Ms. Fasolino and Mr. Green lived on West 17th Street, but he missed the East End, where he had spent summers at his family’s house in East Hampton. In the summer of 2002, his parents rented a house in Water Mill, where he and Ms. Fasolino spent weekends, “and she, too, fell in love with it out here,” he wrote. They stayed on to rent the house in the off-season, when it was emptied of all furniture. Ms. Fasolino drove east from the city and in one afternoon furnished it, complete with artwork, all bought from the Ladies Village Improvement Society furniture barn. She would do this again and again as the couple moved from one rented place to another between 2002 and 2014 — living in Sag Harbor, Springs, Northwest Woods, East Hampton Village, and then back in Sag Harbor. “Elizabeth used her sprezzatura eye for design, gift for stretching a buck, fearlessness with power tools, and those home ec sewing skillsto somehow make each place look fabulous and feel like home,” Mr. Green recalled.
Ms. Fasolino found her greatest career satisfaction, and an outlet for her literary and people skills, during her tenure as The Star’s arts editor. “On her first day on the job, she called me in a panic because she’d been assigned a piece about that winter’s unseasonably warm weather that she needed to turn in by noon. She made the deadline and went on to write other general features — including a wry and affectionate (and secretly autobiographical) piece about the annual panic that set in among devoted patrons of the L.V.I.S. thrift store when it shut down for a month every February” before becoming the paper’s arts editor.
For the next year and a half, she threw herself into the job with everything she had, waking up at 6 on Sunday mornings to write the following week’s “Art Scene” column.
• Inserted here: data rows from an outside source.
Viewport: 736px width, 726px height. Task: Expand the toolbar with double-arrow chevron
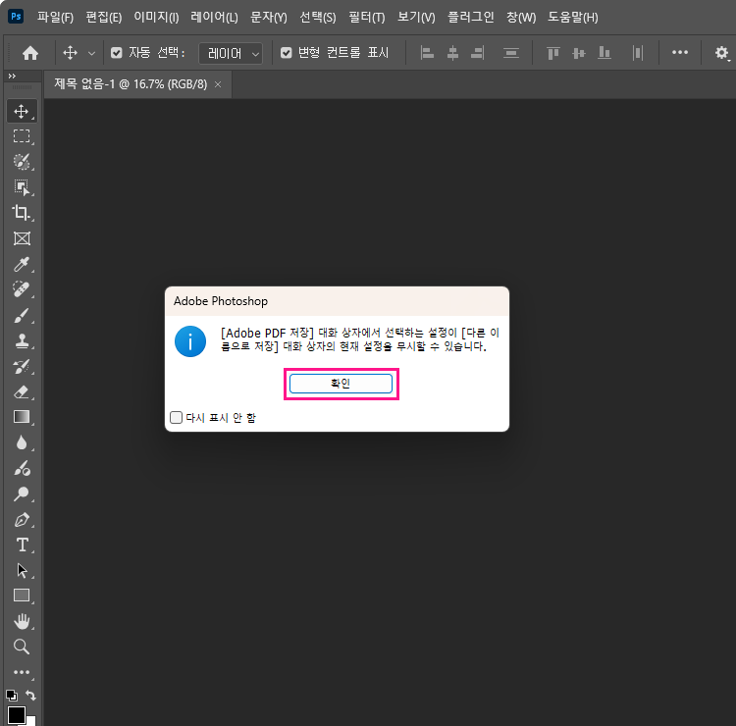12,76
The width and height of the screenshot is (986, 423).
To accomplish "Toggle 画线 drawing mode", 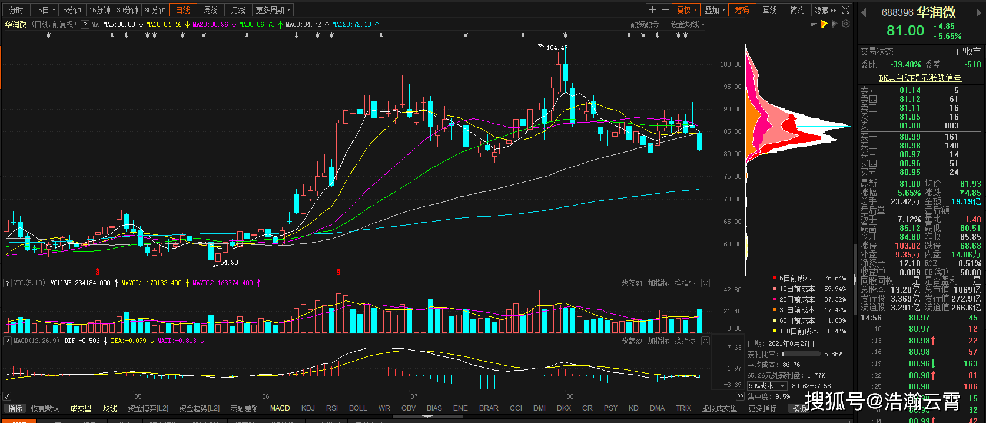I will 769,10.
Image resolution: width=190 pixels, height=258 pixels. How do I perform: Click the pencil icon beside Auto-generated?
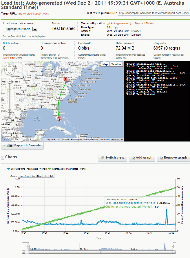[108, 24]
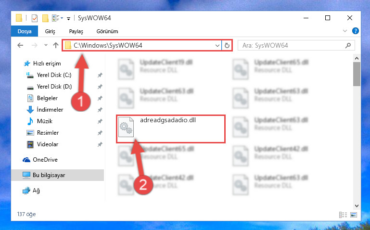Click the Back navigation arrow
The image size is (370, 230).
coord(20,45)
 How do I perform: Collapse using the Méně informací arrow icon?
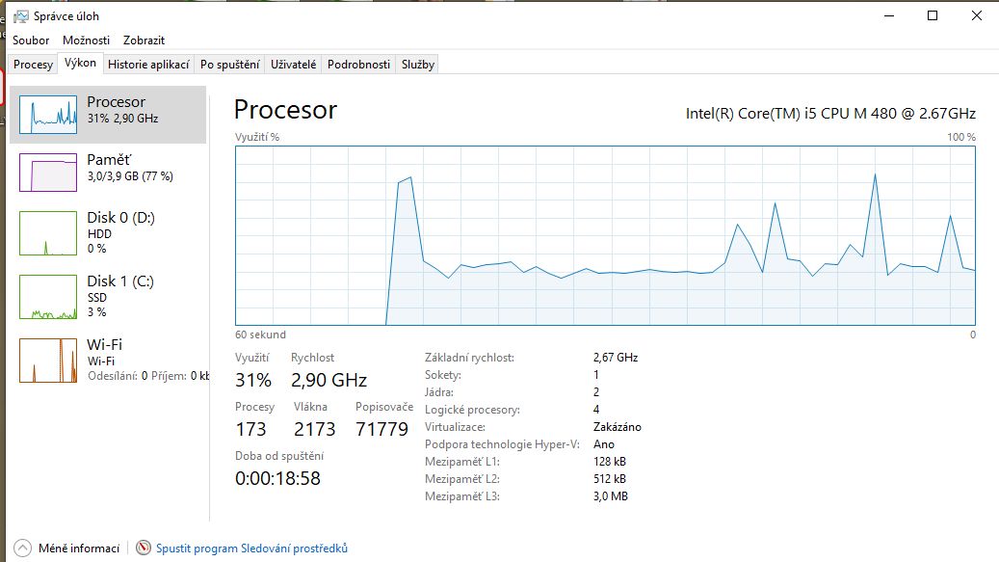tap(22, 549)
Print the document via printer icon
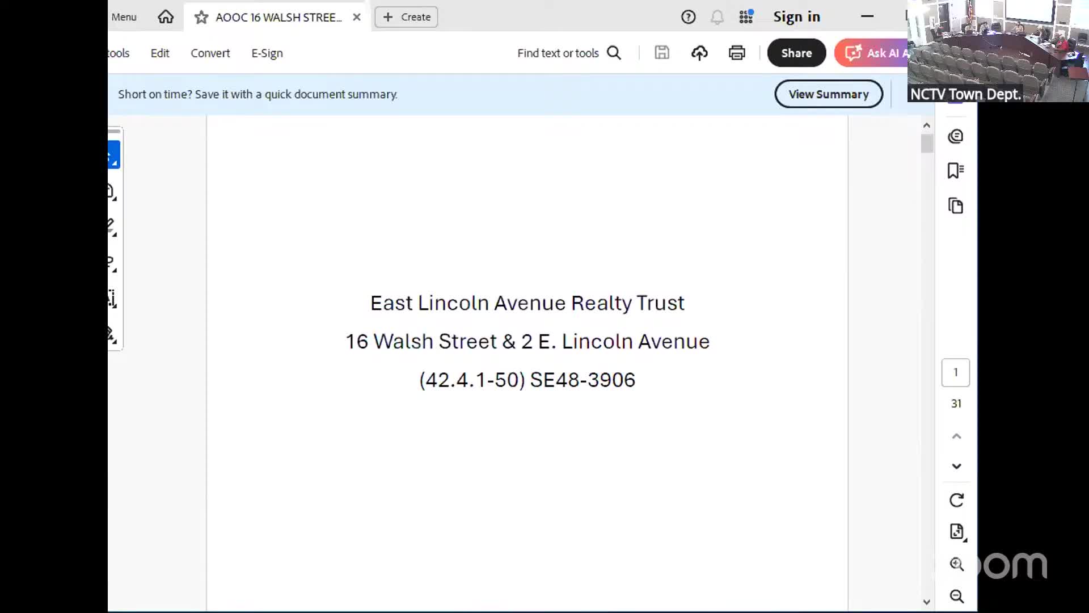The width and height of the screenshot is (1089, 613). click(737, 53)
She put thousands of miles on her gold 1998 Mercedes wagon, crisscrossing the towns to interview artists, artisans, writers, gallerists, actors, entrepreneurs, chefs, musicians, and surfers. She was “an instantly recognizable figure at gallery openings and post-opening dinners in her smashing, almost-over-the-top outfits, brandishing a digital camera and a reporter’s notebook,” Mr. Green recalled.
In addition to her sisters, Brigit Vucic of Buffalo and Margaret Gullickson of Colorado Springs, her nephews Joseph Vucic and Sam Vucic, and Finn Gullickson and Leo Gullickson, survive.
Ms. Fasolino was cremated. Some of her ashes will be buried next to her mother in a family plot at St. Charles Borromeo Church in Gardiner, N.Y., at noon on Saturday, followed by a small memorial at 2:30 at the Mohonk Mountain House in New Paltz. A South Fork memorial is being planned for the near future. The rest of her ashes will be buried under a tree on Mr. Green’s property, next to the ashes of Quincy, the dog they had together.